As soon as Hurst gave one answer, another question was posed. Can a hurricane come up the Mississippi River? Does the storm have to be in the Gulf of Mexico to be a hurricane? If the Miss-Lou is going to feel the effects of the hurricane, why would someone want to evacuate here?
The students have been asking more and more questions about the storm for the last several days, and Hurst decided to integrate the coming storm into their lessons.
“The chapter we are studying right now has to do with velocity and how movements occur,” she said. “We’re looking at how those things occur in a hurricane.”
Tuesday, the day the storm is projected to make landfall, the class will build and use wind, rain and barometric gauges, and will study how hurricanes form. The classroom will be converted into a meteorology center, where they will map the course of the storm.
Whether or not those lessons will happen is still up in the air.
Because the storm could turn and not make landfall in Louisiana once it is in the Gulf of Mexico, the Concordia Parish School Board is waiting until Monday to make the final decision about closing schools Tuesday, Superintendent Loretta Blankenstein said.
Though Hurst’s students have a fascination with the storm, the students were unsure how they feel about the coming inclement weather.

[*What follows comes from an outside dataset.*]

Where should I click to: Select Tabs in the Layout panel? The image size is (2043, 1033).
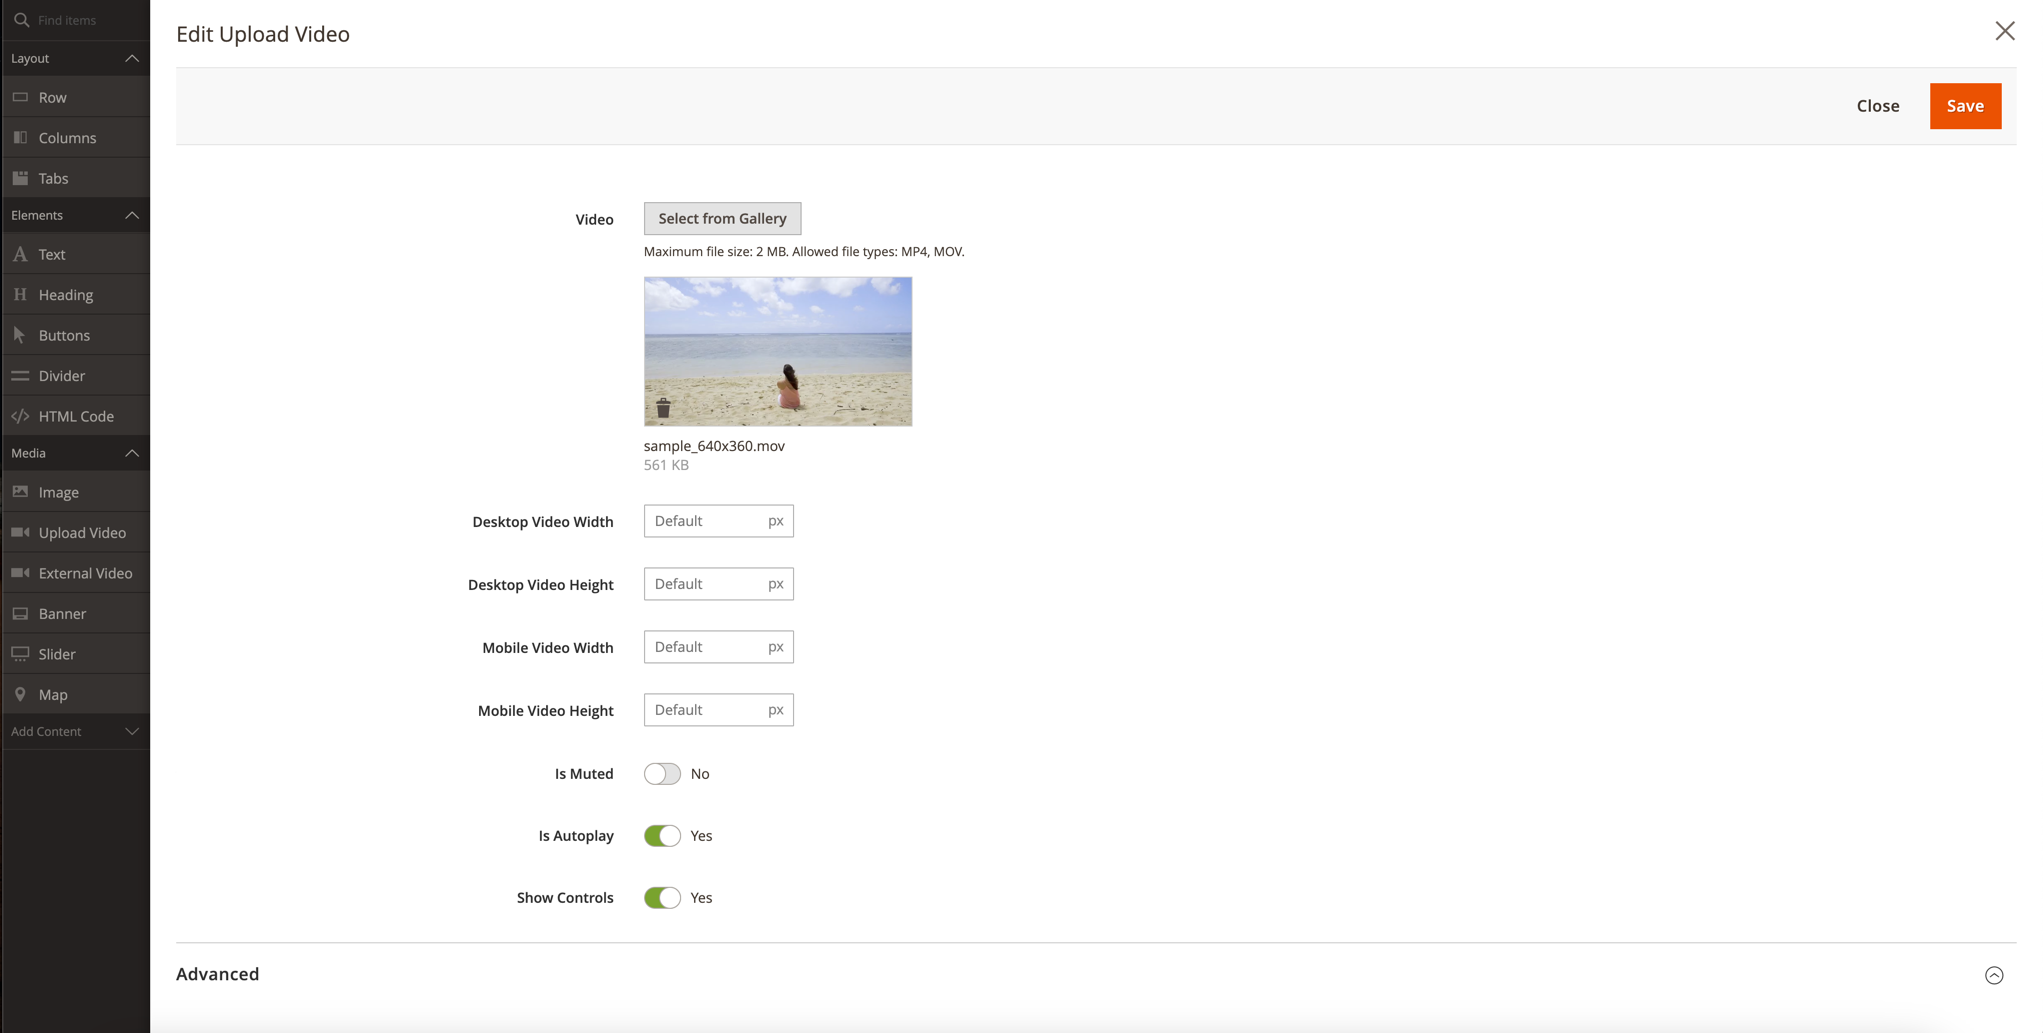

“I don’t like bad weather, and I don’t like losing electricity,” ninth grader Aly Shell said.
Her ninth-grade classmate Chase Stewart said he was concerned about falling trees.
“I want to know if we are going to get a lot of rain,” he said.
But even though she doesn’t like stormy weather, freshman Leslie Farmer did have one thing she is looking forward to.
“I like looking at the sky right before the storm, when it turns red,” she said. “It’s pretty.”
If evacuees are forced to stay in the area, both Vidalia High and Ferriday High School will be opened as shelters.
And in case that happens, part of Friday’s lesson was for students to make suggestions about what they could do to help others.
“That’s something that has come up several times,” Hurst said. “The students really want to be able to help.”